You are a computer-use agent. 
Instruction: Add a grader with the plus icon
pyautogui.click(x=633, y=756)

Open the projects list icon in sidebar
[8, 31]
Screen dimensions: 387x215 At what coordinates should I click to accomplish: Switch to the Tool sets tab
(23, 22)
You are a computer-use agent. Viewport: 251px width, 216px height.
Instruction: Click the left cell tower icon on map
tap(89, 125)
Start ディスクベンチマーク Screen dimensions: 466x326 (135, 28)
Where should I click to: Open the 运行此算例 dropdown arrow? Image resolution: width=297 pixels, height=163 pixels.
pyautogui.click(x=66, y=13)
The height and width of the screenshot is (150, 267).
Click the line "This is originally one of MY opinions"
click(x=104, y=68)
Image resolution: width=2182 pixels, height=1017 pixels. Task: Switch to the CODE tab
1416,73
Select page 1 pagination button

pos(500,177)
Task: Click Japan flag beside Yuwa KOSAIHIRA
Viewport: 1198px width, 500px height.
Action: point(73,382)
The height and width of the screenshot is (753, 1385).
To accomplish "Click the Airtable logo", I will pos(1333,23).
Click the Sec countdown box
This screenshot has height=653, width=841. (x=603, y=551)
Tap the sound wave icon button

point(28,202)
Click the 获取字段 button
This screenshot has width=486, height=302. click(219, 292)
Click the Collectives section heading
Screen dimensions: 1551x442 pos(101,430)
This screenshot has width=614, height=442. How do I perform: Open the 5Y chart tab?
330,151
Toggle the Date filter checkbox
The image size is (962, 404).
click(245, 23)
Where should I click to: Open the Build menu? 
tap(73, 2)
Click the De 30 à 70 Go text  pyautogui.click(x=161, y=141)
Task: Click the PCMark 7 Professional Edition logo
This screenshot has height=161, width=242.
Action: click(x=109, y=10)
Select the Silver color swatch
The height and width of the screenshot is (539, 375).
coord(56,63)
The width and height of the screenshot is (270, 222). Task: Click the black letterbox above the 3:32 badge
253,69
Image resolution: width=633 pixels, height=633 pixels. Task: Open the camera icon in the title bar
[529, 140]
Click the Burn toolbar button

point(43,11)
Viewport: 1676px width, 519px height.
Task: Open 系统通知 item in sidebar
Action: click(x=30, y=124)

Exercise prompt |
Copy out all the entries exactly once more.

Completed exercise |
You are a computer-use agent. 
Instruction: Add a grader with the plus icon
pyautogui.click(x=633, y=756)

Open the projects list icon in sidebar
[8, 31]
Screen dimensions: 387x215 At what coordinates should I click to accomplish: Switch to the Tool sets tab
(23, 22)
You are a computer-use agent. Viewport: 251px width, 216px height.
Instruction: Click the left cell tower icon on map
tap(89, 125)
Start ディスクベンチマーク Screen dimensions: 466x326 (135, 28)
Where should I click to: Open the 运行此算例 dropdown arrow? Image resolution: width=297 pixels, height=163 pixels.
pyautogui.click(x=66, y=13)
The height and width of the screenshot is (150, 267).
Click the line "This is originally one of MY opinions"
click(x=104, y=68)
Image resolution: width=2182 pixels, height=1017 pixels. Task: Switch to the CODE tab
1416,73
Select page 1 pagination button

pos(500,177)
Task: Click Japan flag beside Yuwa KOSAIHIRA
Viewport: 1198px width, 500px height.
Action: point(73,382)
The height and width of the screenshot is (753, 1385).
To accomplish "Click the Airtable logo", I will pos(1333,23).
Click the Sec countdown box
This screenshot has height=653, width=841. (x=603, y=551)
Tap the sound wave icon button

point(28,202)
Click the 获取字段 button
This screenshot has width=486, height=302. click(219, 292)
Click the Collectives section heading
Screen dimensions: 1551x442 pos(101,430)
This screenshot has width=614, height=442. How do I perform: Open the 5Y chart tab?
330,151
Toggle the Date filter checkbox
The image size is (962, 404).
click(245, 23)
Where should I click to: Open the Build menu? 
tap(73, 2)
Click the De 30 à 70 Go text  pyautogui.click(x=161, y=141)
Task: Click the PCMark 7 Professional Edition logo
This screenshot has height=161, width=242.
Action: click(x=109, y=10)
Select the Silver color swatch
The height and width of the screenshot is (539, 375).
coord(56,63)
The width and height of the screenshot is (270, 222). Task: Click the black letterbox above the 3:32 badge
253,69
Image resolution: width=633 pixels, height=633 pixels. Task: Open the camera icon in the title bar
[529, 140]
Click the Burn toolbar button

point(43,11)
Viewport: 1676px width, 519px height.
Task: Open 系统通知 item in sidebar
Action: click(x=30, y=124)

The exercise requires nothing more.